Para determinar parâmetros desconhecidos de novas amostras,
o método exige a elaboração de modelos, com amostras conhecidas,
que são construídos com base em resultados obtidos por processos
tradicionalmente validados. O processo, enfatiza a pesquisadora,
pode facilitar sobremaneira o trabalho analítico de rotina.
Ela esclarece: “No caso da patente em questão, sabia-se,
ao criar o modelo, que a amostra irradiada era sacarose,
frutose, glicose ou manitol. Desses açúcares, já se conheciam
os índices de doçura determinados por análise sensorial.
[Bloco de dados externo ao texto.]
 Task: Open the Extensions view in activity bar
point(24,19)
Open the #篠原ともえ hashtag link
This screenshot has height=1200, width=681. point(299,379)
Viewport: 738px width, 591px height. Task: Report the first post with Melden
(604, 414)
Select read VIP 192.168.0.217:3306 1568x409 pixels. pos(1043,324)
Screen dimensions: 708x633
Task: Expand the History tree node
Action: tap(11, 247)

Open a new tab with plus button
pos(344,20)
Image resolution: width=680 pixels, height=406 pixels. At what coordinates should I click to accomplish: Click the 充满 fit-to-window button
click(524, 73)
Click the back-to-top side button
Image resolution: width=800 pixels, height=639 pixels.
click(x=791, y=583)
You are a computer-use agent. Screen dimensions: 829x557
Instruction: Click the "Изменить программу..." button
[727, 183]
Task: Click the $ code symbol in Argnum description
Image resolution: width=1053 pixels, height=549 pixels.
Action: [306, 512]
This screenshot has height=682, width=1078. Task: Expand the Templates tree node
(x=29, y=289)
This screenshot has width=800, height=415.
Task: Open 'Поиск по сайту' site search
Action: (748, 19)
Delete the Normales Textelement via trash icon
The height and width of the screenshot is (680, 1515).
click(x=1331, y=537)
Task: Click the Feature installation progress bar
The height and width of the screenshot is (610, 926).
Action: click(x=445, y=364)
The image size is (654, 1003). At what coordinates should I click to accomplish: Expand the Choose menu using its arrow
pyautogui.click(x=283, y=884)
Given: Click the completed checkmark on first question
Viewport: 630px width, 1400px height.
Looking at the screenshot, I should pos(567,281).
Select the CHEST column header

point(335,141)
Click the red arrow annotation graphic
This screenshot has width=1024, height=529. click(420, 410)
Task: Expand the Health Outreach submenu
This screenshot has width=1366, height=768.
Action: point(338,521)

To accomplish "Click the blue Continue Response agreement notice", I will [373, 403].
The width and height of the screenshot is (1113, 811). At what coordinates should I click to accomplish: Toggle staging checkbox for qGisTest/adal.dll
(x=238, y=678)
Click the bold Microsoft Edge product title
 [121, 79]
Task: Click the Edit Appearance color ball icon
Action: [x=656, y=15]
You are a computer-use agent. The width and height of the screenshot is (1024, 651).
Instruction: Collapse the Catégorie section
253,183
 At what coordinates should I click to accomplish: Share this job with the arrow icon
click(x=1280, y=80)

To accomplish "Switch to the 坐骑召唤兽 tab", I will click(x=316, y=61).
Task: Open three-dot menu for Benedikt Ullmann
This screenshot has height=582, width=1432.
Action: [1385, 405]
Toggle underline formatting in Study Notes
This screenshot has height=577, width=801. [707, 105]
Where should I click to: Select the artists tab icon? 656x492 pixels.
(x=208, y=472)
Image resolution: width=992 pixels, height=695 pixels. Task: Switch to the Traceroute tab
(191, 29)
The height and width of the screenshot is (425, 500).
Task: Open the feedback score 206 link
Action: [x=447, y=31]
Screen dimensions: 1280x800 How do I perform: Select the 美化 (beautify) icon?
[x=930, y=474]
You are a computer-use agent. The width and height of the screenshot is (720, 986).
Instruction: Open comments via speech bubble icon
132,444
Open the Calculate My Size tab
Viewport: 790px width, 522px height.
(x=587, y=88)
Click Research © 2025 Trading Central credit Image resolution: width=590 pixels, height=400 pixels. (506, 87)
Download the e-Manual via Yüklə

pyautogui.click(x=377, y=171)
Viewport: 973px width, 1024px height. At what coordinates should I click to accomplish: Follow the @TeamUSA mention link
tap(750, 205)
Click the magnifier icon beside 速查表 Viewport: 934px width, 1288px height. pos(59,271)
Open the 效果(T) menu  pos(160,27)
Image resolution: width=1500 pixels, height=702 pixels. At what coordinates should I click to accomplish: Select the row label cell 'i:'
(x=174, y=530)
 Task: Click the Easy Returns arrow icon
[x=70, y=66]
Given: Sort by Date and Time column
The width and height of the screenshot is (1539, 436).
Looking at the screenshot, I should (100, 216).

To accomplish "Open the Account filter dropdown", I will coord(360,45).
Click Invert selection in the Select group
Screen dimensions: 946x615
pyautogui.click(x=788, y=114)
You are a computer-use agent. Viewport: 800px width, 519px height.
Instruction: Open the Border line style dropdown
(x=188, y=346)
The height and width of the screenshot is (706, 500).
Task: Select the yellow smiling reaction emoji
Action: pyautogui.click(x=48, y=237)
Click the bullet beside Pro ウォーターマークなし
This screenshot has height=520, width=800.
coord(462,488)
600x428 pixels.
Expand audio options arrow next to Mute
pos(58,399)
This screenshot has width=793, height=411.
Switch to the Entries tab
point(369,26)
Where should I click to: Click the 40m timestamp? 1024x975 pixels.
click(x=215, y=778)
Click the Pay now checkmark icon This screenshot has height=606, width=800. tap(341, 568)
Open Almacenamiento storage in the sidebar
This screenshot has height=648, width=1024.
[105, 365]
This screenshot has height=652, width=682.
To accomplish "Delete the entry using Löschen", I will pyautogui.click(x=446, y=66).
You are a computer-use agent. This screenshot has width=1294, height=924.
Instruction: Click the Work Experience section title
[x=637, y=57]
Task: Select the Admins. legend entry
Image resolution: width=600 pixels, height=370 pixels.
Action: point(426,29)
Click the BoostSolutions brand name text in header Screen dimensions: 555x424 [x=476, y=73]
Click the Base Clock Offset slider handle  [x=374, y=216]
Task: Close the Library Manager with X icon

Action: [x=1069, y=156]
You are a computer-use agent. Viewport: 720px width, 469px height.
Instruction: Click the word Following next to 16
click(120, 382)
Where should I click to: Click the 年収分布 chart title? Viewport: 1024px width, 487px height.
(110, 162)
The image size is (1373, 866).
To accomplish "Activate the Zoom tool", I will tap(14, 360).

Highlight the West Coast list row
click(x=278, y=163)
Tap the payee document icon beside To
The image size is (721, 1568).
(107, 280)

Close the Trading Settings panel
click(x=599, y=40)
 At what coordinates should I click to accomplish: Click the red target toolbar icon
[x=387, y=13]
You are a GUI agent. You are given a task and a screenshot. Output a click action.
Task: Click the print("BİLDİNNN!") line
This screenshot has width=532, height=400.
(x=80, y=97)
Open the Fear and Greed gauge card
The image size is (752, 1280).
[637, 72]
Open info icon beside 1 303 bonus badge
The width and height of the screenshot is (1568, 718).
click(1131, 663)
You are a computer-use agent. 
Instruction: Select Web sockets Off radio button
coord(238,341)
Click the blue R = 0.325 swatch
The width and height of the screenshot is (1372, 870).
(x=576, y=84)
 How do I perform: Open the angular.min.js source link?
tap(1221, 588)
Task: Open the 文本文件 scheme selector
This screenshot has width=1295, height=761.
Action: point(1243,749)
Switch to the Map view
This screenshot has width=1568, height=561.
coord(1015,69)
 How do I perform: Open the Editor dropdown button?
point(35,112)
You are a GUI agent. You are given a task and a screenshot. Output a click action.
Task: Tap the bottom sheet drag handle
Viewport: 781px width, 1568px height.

O que fizemos foi irradiar essas amostras e confrontar os
espectros com os valores esperados para os índices de doçura,
e observamos uma correlação linear. A modelagem estava então
pronta para novos açúcares, dos quais não se conhece o índice
de doçura”.
Maria Izabel diz que a metodologia é validada na medida
em que é capaz de reproduzir os mesmos resultados obtidos
ou por análise sensorial ou por outros processos analíticos
validados. A vantagem é que no dia-a-dia, em análises de
rotina, podem-se substituir esses processos de uso consagrados,
mas mais lentos, trabalhosos e caros.
A gama de utilização do processo é muito ampla. Irradiando-se
pêlos de ratos, é possível detectar a leishmaniose, e a
irradiação de pêlos de cães pode ser utilizada para verificar
a presença da hepatite B. Os pesquisadores do laboratório
o tem utilizado para a verificação da veracidade de valores
energéticos, carboidratos, proteínas e gorduras constantes
dos rótulos de alimentos industrializados, como farináceos,
chocolates e ovos.
O método, afirma a pesquisadora, foi desenvolvido para
aplicação em análises de rotina, o que considera de grande
valia nos processos industriais: “Em cem segundos de irradiação
da amostra, pode-se confrontar o espectro obtido com um
modelo já criado para avaliação. Para a criação do modelo,
existem métodos oficiais que os órgãos governamentais preconizam,
que são laboriosos, custosos, demorados, além de gerarem
resíduos e serem suscetíveis a erros”.